▶ **EXERCISE PROMPT**:
Send every record back word for word.

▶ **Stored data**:
________________________________________
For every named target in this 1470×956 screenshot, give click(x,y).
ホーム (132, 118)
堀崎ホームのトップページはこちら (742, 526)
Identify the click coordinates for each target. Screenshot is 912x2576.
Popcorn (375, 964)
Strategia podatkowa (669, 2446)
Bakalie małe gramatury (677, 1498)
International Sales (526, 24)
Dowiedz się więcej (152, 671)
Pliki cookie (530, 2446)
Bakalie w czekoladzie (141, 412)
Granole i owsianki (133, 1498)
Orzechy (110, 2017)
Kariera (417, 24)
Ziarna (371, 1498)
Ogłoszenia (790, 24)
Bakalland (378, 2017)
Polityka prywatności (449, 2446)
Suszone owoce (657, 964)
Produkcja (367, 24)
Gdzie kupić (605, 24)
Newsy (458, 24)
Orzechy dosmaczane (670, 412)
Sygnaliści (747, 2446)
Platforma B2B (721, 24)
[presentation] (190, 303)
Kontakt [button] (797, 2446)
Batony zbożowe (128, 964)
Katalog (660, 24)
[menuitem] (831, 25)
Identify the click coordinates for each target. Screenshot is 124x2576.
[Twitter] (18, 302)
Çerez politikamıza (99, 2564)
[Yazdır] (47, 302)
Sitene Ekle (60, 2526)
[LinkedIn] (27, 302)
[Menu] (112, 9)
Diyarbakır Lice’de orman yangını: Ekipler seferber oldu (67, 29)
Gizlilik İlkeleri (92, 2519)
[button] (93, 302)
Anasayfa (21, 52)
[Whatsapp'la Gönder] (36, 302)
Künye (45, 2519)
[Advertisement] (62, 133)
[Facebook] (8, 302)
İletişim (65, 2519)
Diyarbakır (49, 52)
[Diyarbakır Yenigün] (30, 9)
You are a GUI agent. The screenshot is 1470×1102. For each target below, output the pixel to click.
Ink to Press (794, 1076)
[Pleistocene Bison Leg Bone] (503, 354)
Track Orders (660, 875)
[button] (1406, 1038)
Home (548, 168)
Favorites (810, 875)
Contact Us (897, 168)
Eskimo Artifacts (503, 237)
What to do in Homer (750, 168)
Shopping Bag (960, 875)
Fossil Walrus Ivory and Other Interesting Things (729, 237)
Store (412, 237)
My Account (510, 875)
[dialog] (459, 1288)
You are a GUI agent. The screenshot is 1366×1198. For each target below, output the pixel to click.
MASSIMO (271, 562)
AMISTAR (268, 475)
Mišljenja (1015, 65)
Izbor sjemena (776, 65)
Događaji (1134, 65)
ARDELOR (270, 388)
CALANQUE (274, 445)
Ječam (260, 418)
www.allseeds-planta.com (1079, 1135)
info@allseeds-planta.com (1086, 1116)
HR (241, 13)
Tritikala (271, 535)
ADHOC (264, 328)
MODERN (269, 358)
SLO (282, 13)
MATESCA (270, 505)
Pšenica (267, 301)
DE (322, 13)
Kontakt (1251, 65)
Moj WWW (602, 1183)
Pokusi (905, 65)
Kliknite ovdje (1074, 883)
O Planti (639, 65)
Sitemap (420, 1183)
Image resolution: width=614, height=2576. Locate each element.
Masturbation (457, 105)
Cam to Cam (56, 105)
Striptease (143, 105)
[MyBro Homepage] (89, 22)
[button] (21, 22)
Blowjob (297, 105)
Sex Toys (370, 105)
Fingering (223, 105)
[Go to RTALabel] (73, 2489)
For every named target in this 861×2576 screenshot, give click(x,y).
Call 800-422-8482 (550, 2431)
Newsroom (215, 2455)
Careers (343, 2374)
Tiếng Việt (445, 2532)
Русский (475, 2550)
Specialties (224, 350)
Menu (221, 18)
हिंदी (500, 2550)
________________________________________
▶ **WRITTEN SOLUTION**:
For every named target in this 1470×956 screenshot, give click(x,y).
ホーム (132, 118)
堀崎ホームのトップページはこちら (742, 526)
Identify the click coordinates for each target. Screenshot is 912x2576.
Popcorn (375, 964)
Strategia podatkowa (669, 2446)
Bakalie małe gramatury (677, 1498)
International Sales (526, 24)
Dowiedz się więcej (152, 671)
Pliki cookie (530, 2446)
Bakalie w czekoladzie (141, 412)
Granole i owsianki (133, 1498)
Orzechy (110, 2017)
Kariera (417, 24)
Ziarna (371, 1498)
Ogłoszenia (790, 24)
Bakalland (378, 2017)
Polityka prywatności (449, 2446)
Suszone owoce (657, 964)
Produkcja (367, 24)
Gdzie kupić (605, 24)
Newsy (458, 24)
Orzechy dosmaczane (670, 412)
Sygnaliści (747, 2446)
Platforma B2B (721, 24)
[presentation] (190, 303)
Kontakt [button] (797, 2446)
Batony zbożowe (128, 964)
Katalog (660, 24)
[menuitem] (831, 25)
Identify the click coordinates for each target. Screenshot is 124x2576.
[Twitter] (18, 302)
Çerez politikamıza (99, 2564)
[Yazdır] (47, 302)
Sitene Ekle (60, 2526)
[LinkedIn] (27, 302)
[Menu] (112, 9)
Diyarbakır Lice’de orman yangını: Ekipler seferber oldu (67, 29)
Gizlilik İlkeleri (92, 2519)
[button] (93, 302)
Anasayfa (21, 52)
[Whatsapp'la Gönder] (36, 302)
Künye (45, 2519)
[Advertisement] (62, 133)
[Facebook] (8, 302)
İletişim (65, 2519)
Diyarbakır (49, 52)
[Diyarbakır Yenigün] (30, 9)
You are a GUI agent. The screenshot is 1470×1102. For each target below, output the pixel to click.
Ink to Press (794, 1076)
[Pleistocene Bison Leg Bone] (503, 354)
Track Orders (660, 875)
[button] (1406, 1038)
Home (548, 168)
Favorites (810, 875)
Contact Us (897, 168)
Eskimo Artifacts (503, 237)
What to do in Homer (750, 168)
Shopping Bag (960, 875)
Fossil Walrus Ivory and Other Interesting Things (729, 237)
Store (412, 237)
My Account (510, 875)
[dialog] (459, 1288)
You are a GUI agent. The screenshot is 1366×1198. For each target below, output the pixel to click.
MASSIMO (271, 562)
AMISTAR (268, 475)
Mišljenja (1015, 65)
Izbor sjemena (776, 65)
Događaji (1134, 65)
ARDELOR (270, 388)
CALANQUE (274, 445)
Ječam (260, 418)
www.allseeds-planta.com (1079, 1135)
info@allseeds-planta.com (1086, 1116)
HR (241, 13)
Tritikala (271, 535)
ADHOC (264, 328)
MODERN (269, 358)
SLO (282, 13)
MATESCA (270, 505)
Pšenica (267, 301)
DE (322, 13)
Kontakt (1251, 65)
Moj WWW (602, 1183)
Pokusi (905, 65)
Kliknite ovdje (1074, 883)
O Planti (639, 65)
Sitemap (420, 1183)
Image resolution: width=614, height=2576. Locate each element.
Masturbation (457, 105)
Cam to Cam (56, 105)
Striptease (143, 105)
[MyBro Homepage] (89, 22)
[button] (21, 22)
Blowjob (297, 105)
Sex Toys (370, 105)
Fingering (223, 105)
[Go to RTALabel] (73, 2489)
For every named target in this 861×2576 screenshot, give click(x,y).
Call 800-422-8482 (550, 2431)
Newsroom (215, 2455)
Careers (343, 2374)
Tiếng Việt (445, 2532)
Русский (475, 2550)
Specialties (224, 350)
Menu (221, 18)
हिंदी (500, 2550)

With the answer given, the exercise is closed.